ViscribeAI focuses on the image workflow: source handling, prompts, strict structured output, parsing, and typed results. You bring the model provider and credentials that fit your stack. The built-in clients use OpenAI-compatible Chat Completions. That means you can use the default OpenAI SDK configuration or pass compatible client options for providers that expose an OpenAI-style API.
https://mintcdn.com/viscribeai-147892a8/JRzEzplq6pig5sOk/assets/openai.svg?fit=max&auto=format&n=JRzEzplq6pig5sOk&q=85&s=57215096d5dd62f063565fdbcbf3ad98

OpenAI Compatible

Use any vision-capable model provider that exposes an OpenAI-style Chat Completions API with image inputs and structured output.

Environment variables

For the default OpenAI client, store credentials in your environment.
export OPENAI_API_KEY="sk-your-provider-key"
export OPENAI_MODEL="gpt-5-mini"
OPENAI_MODEL is only used by the examples in this repository.
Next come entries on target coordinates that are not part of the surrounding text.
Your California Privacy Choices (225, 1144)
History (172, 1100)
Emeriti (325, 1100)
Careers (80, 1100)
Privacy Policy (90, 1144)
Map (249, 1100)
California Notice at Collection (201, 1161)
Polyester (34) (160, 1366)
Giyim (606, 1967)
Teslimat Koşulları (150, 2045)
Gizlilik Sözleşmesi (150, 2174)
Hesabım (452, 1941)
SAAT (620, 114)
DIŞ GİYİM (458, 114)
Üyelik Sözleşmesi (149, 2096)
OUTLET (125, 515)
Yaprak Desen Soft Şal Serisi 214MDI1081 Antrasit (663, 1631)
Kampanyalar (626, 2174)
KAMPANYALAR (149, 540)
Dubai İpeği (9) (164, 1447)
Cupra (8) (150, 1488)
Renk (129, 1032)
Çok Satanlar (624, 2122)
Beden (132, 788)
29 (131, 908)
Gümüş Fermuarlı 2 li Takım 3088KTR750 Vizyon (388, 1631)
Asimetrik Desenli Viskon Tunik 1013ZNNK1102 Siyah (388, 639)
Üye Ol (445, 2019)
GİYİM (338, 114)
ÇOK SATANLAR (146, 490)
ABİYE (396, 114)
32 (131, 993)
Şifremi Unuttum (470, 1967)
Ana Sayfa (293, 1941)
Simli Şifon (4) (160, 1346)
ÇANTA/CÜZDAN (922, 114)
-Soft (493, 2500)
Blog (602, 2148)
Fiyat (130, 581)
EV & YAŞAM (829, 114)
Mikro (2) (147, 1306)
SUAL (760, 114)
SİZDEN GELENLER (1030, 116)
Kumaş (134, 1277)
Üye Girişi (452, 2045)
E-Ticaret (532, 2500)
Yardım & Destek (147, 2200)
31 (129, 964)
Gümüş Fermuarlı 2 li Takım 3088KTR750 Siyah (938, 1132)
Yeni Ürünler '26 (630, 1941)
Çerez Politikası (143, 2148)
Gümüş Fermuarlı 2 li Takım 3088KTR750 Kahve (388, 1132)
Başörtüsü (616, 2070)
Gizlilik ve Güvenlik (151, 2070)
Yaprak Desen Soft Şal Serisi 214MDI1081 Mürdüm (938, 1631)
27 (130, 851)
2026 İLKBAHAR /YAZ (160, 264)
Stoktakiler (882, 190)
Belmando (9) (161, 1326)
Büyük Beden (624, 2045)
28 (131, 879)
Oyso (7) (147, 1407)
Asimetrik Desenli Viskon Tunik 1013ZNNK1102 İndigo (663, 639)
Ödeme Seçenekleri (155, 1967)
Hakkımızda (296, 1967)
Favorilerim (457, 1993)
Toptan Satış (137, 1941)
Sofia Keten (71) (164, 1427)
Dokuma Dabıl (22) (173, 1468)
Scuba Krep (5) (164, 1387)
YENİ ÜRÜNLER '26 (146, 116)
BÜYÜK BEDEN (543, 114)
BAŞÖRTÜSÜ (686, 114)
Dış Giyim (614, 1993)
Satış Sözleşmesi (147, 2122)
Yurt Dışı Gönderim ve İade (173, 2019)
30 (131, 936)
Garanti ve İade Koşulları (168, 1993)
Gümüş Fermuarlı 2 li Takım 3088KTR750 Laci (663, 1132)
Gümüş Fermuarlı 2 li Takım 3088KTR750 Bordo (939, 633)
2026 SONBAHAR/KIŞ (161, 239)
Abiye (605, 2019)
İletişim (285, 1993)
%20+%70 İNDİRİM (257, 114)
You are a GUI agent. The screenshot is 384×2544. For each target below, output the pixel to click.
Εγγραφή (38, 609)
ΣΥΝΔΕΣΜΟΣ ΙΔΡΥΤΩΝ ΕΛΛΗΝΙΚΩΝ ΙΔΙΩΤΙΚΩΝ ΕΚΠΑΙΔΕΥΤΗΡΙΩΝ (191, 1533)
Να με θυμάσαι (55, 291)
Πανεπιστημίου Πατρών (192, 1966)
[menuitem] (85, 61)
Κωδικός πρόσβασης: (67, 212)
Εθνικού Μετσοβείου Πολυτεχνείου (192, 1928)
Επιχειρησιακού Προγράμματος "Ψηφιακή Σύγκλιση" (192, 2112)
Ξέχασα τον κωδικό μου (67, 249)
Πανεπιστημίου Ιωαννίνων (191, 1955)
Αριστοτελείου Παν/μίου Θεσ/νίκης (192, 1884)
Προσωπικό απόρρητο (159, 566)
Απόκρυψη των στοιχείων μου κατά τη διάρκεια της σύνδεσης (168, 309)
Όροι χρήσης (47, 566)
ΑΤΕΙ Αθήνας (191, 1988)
In application code, pass the model explicitly through model_config or modelConfig.

Python configuration

from viscribe.images import describe

result = describe(
    image_path="examples/venice.png",
    model_config={
        "model": "gpt-5-mini",
        "api_key": "sk-your-provider-key",
        "base_url": "https://example-compatible-provider.com/v1",
        "temperature": 1,
        "max_retries": 2,
    },
)
Python client options such as api_key, base_url, timeout, and max_retries are passed to the underlying OpenAI client. Other keys are sent with the model request.

TypeScript configuration

import { images } from "viscribe";

const result = await images.describe({
  imagePath: "examples/venice.png",
  modelConfig: {
    model: "gpt-5-mini",
    apiKey: "sk-your-provider-key",
    baseURL: "https://example-compatible-provider.com/v1",
    temperature: 1,
    maxRetries: 2,
  },
});
TypeScript client options such as apiKey, baseURL, timeout, and maxRetries are passed to the underlying OpenAI client. Other keys are sent with the model request.
Use a vision-capable model that supports image inputs and structured output through an OpenAI-compatible Chat Completions interface.